*MATERIAL PROVIDED*
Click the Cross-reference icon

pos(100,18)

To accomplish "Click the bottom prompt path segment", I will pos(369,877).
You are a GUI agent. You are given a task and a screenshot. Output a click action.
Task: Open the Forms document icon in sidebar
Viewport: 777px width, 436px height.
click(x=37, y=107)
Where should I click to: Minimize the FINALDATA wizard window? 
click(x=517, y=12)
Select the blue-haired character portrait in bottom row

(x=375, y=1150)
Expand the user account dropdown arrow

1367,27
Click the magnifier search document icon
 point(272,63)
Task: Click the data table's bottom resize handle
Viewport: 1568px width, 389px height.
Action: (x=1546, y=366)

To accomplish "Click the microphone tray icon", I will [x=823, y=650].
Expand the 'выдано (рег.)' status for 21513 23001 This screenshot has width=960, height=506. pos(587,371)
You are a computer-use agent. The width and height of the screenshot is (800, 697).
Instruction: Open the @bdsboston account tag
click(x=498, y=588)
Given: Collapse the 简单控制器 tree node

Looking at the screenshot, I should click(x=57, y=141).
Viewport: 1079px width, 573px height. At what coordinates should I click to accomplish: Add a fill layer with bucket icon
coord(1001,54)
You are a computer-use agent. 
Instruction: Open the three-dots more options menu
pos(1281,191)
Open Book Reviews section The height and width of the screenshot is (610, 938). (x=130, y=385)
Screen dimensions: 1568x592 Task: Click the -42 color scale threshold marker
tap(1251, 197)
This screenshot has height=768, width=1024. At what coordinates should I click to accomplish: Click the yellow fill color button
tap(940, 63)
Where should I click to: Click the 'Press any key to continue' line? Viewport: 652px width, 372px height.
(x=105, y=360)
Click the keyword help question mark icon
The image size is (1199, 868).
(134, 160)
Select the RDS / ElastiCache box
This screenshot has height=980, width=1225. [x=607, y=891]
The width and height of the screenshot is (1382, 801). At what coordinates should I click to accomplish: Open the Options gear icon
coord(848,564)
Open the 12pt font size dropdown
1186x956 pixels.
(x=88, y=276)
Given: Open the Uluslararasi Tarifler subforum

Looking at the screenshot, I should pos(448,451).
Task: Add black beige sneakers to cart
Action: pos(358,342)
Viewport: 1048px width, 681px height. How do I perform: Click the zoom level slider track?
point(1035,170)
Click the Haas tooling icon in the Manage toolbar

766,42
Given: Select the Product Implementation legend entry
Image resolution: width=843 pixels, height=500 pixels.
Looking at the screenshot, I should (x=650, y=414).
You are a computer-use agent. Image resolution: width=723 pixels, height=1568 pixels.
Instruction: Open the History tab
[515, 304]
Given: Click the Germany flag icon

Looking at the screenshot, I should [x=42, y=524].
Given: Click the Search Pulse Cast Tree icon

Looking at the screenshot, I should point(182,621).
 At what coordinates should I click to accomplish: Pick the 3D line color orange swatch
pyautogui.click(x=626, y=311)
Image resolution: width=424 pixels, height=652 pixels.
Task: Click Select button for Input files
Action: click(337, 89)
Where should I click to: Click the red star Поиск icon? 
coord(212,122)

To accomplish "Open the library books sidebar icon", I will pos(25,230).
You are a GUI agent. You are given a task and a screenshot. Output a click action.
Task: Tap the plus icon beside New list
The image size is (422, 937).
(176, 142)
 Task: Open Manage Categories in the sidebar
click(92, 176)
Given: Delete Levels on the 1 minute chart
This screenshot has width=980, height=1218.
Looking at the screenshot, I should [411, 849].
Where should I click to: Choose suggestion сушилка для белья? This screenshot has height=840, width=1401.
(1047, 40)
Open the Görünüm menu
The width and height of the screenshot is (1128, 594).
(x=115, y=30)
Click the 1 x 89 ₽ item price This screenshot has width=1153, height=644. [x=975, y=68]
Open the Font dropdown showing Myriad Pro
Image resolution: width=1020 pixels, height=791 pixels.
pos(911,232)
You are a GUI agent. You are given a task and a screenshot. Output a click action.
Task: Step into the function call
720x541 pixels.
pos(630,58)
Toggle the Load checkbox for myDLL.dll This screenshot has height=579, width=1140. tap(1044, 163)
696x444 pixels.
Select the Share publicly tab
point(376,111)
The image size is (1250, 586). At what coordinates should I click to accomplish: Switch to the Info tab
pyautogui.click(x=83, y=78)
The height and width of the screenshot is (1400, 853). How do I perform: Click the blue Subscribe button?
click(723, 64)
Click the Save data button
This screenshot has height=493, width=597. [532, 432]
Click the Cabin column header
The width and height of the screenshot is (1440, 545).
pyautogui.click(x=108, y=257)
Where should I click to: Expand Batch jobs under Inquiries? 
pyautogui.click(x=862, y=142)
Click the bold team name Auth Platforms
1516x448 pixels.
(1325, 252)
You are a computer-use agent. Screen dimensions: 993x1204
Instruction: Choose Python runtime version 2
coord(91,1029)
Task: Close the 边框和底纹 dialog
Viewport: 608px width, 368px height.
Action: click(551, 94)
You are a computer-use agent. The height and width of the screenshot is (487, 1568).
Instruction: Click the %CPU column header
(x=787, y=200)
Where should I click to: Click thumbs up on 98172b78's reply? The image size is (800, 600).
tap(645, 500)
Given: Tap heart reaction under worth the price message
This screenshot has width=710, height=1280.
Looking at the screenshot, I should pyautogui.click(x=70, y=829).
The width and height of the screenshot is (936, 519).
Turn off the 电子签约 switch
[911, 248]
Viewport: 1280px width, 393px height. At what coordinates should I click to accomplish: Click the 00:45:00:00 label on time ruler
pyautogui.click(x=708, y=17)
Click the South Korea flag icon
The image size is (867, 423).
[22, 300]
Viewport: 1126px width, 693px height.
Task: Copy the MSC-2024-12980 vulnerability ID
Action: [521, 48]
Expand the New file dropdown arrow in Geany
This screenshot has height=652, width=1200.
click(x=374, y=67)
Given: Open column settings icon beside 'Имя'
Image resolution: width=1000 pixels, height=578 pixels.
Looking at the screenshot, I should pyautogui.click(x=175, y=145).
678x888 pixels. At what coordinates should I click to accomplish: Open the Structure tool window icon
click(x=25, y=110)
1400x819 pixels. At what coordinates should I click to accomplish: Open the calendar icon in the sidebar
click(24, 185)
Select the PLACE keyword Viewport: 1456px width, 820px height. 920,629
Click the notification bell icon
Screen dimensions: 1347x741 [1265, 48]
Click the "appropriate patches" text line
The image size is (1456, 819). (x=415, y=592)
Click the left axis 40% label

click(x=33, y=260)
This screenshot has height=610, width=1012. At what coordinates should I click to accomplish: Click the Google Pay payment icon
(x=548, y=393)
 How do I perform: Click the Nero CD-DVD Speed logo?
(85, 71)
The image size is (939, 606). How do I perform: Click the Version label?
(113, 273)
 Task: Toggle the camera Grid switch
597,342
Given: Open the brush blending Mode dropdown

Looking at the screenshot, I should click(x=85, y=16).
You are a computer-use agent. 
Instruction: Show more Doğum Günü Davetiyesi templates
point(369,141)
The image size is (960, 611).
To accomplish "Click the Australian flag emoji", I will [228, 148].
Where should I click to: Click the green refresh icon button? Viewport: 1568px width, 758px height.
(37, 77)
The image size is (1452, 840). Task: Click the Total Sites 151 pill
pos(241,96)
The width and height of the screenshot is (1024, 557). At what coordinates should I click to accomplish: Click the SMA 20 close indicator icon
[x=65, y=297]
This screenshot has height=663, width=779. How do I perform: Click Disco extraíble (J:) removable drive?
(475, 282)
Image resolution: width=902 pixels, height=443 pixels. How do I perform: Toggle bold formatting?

*WHAT YOU HAVE TO DO*
Transcribe the full listing exactly, omitting nothing.

*TASK SOLUTION*
Click the Cross-reference icon

pos(100,18)

To accomplish "Click the bottom prompt path segment", I will pos(369,877).
You are a GUI agent. You are given a task and a screenshot. Output a click action.
Task: Open the Forms document icon in sidebar
Viewport: 777px width, 436px height.
click(x=37, y=107)
Where should I click to: Minimize the FINALDATA wizard window? 
click(x=517, y=12)
Select the blue-haired character portrait in bottom row

(x=375, y=1150)
Expand the user account dropdown arrow

1367,27
Click the magnifier search document icon
 point(272,63)
Task: Click the data table's bottom resize handle
Viewport: 1568px width, 389px height.
Action: (x=1546, y=366)

To accomplish "Click the microphone tray icon", I will [x=823, y=650].
Expand the 'выдано (рег.)' status for 21513 23001 This screenshot has width=960, height=506. pos(587,371)
You are a computer-use agent. The width and height of the screenshot is (800, 697).
Instruction: Open the @bdsboston account tag
click(x=498, y=588)
Given: Collapse the 简单控制器 tree node

Looking at the screenshot, I should click(x=57, y=141).
Viewport: 1079px width, 573px height. At what coordinates should I click to accomplish: Add a fill layer with bucket icon
coord(1001,54)
You are a computer-use agent. 
Instruction: Open the three-dots more options menu
pos(1281,191)
Open Book Reviews section The height and width of the screenshot is (610, 938). (x=130, y=385)
Screen dimensions: 1568x592 Task: Click the -42 color scale threshold marker
tap(1251, 197)
This screenshot has height=768, width=1024. At what coordinates should I click to accomplish: Click the yellow fill color button
tap(940, 63)
Where should I click to: Click the 'Press any key to continue' line? Viewport: 652px width, 372px height.
(x=105, y=360)
Click the keyword help question mark icon
The image size is (1199, 868).
(134, 160)
Select the RDS / ElastiCache box
This screenshot has height=980, width=1225. [x=607, y=891]
The width and height of the screenshot is (1382, 801). At what coordinates should I click to accomplish: Open the Options gear icon
coord(848,564)
Open the 12pt font size dropdown
1186x956 pixels.
(x=88, y=276)
Given: Open the Uluslararasi Tarifler subforum

Looking at the screenshot, I should pos(448,451).
Task: Add black beige sneakers to cart
Action: pos(358,342)
Viewport: 1048px width, 681px height. How do I perform: Click the zoom level slider track?
point(1035,170)
Click the Haas tooling icon in the Manage toolbar

766,42
Given: Select the Product Implementation legend entry
Image resolution: width=843 pixels, height=500 pixels.
Looking at the screenshot, I should (x=650, y=414).
You are a computer-use agent. Image resolution: width=723 pixels, height=1568 pixels.
Instruction: Open the History tab
[515, 304]
Given: Click the Germany flag icon

Looking at the screenshot, I should [x=42, y=524].
Given: Click the Search Pulse Cast Tree icon

Looking at the screenshot, I should point(182,621).
 At what coordinates should I click to accomplish: Pick the 3D line color orange swatch
pyautogui.click(x=626, y=311)
Image resolution: width=424 pixels, height=652 pixels.
Task: Click Select button for Input files
Action: click(337, 89)
Where should I click to: Click the red star Поиск icon? 
coord(212,122)

To accomplish "Open the library books sidebar icon", I will pos(25,230).
You are a GUI agent. You are given a task and a screenshot. Output a click action.
Task: Tap the plus icon beside New list
The image size is (422, 937).
(176, 142)
 Task: Open Manage Categories in the sidebar
click(92, 176)
Given: Delete Levels on the 1 minute chart
This screenshot has width=980, height=1218.
Looking at the screenshot, I should [411, 849].
Where should I click to: Choose suggestion сушилка для белья? This screenshot has height=840, width=1401.
(1047, 40)
Open the Görünüm menu
The width and height of the screenshot is (1128, 594).
(x=115, y=30)
Click the 1 x 89 ₽ item price This screenshot has width=1153, height=644. [x=975, y=68]
Open the Font dropdown showing Myriad Pro
Image resolution: width=1020 pixels, height=791 pixels.
pos(911,232)
You are a GUI agent. You are given a task and a screenshot. Output a click action.
Task: Step into the function call
720x541 pixels.
pos(630,58)
Toggle the Load checkbox for myDLL.dll This screenshot has height=579, width=1140. tap(1044, 163)
696x444 pixels.
Select the Share publicly tab
point(376,111)
The image size is (1250, 586). At what coordinates should I click to accomplish: Switch to the Info tab
pyautogui.click(x=83, y=78)
The height and width of the screenshot is (1400, 853). How do I perform: Click the blue Subscribe button?
click(723, 64)
Click the Save data button
This screenshot has height=493, width=597. [532, 432]
Click the Cabin column header
The width and height of the screenshot is (1440, 545).
pyautogui.click(x=108, y=257)
Where should I click to: Expand Batch jobs under Inquiries? 
pyautogui.click(x=862, y=142)
Click the bold team name Auth Platforms
1516x448 pixels.
(1325, 252)
You are a computer-use agent. Screen dimensions: 993x1204
Instruction: Choose Python runtime version 2
coord(91,1029)
Task: Close the 边框和底纹 dialog
Viewport: 608px width, 368px height.
Action: click(551, 94)
You are a computer-use agent. The height and width of the screenshot is (487, 1568).
Instruction: Click the %CPU column header
(x=787, y=200)
Where should I click to: Click thumbs up on 98172b78's reply? The image size is (800, 600).
tap(645, 500)
Given: Tap heart reaction under worth the price message
This screenshot has width=710, height=1280.
Looking at the screenshot, I should pyautogui.click(x=70, y=829).
The width and height of the screenshot is (936, 519).
Turn off the 电子签约 switch
[911, 248]
Viewport: 1280px width, 393px height. At what coordinates should I click to accomplish: Click the 00:45:00:00 label on time ruler
pyautogui.click(x=708, y=17)
Click the South Korea flag icon
The image size is (867, 423).
[22, 300]
Viewport: 1126px width, 693px height.
Task: Copy the MSC-2024-12980 vulnerability ID
Action: [521, 48]
Expand the New file dropdown arrow in Geany
This screenshot has height=652, width=1200.
click(x=374, y=67)
Given: Open column settings icon beside 'Имя'
Image resolution: width=1000 pixels, height=578 pixels.
Looking at the screenshot, I should pyautogui.click(x=175, y=145).
678x888 pixels. At what coordinates should I click to accomplish: Open the Structure tool window icon
click(x=25, y=110)
1400x819 pixels. At what coordinates should I click to accomplish: Open the calendar icon in the sidebar
click(24, 185)
Select the PLACE keyword Viewport: 1456px width, 820px height. 920,629
Click the notification bell icon
Screen dimensions: 1347x741 [1265, 48]
Click the "appropriate patches" text line
The image size is (1456, 819). (x=415, y=592)
Click the left axis 40% label

click(x=33, y=260)
This screenshot has height=610, width=1012. At what coordinates should I click to accomplish: Click the Google Pay payment icon
(x=548, y=393)
 How do I perform: Click the Nero CD-DVD Speed logo?
(85, 71)
The image size is (939, 606). How do I perform: Click the Version label?
(113, 273)
 Task: Toggle the camera Grid switch
597,342
Given: Open the brush blending Mode dropdown

Looking at the screenshot, I should click(x=85, y=16).
You are a computer-use agent. 
Instruction: Show more Doğum Günü Davetiyesi templates
point(369,141)
The image size is (960, 611).
To accomplish "Click the Australian flag emoji", I will [228, 148].
Where should I click to: Click the green refresh icon button? Viewport: 1568px width, 758px height.
(37, 77)
The image size is (1452, 840). Task: Click the Total Sites 151 pill
pos(241,96)
The width and height of the screenshot is (1024, 557). At what coordinates should I click to accomplish: Click the SMA 20 close indicator icon
[x=65, y=297]
This screenshot has height=663, width=779. How do I perform: Click Disco extraíble (J:) removable drive?
(475, 282)
Image resolution: width=902 pixels, height=443 pixels. How do I perform: Toggle bold formatting?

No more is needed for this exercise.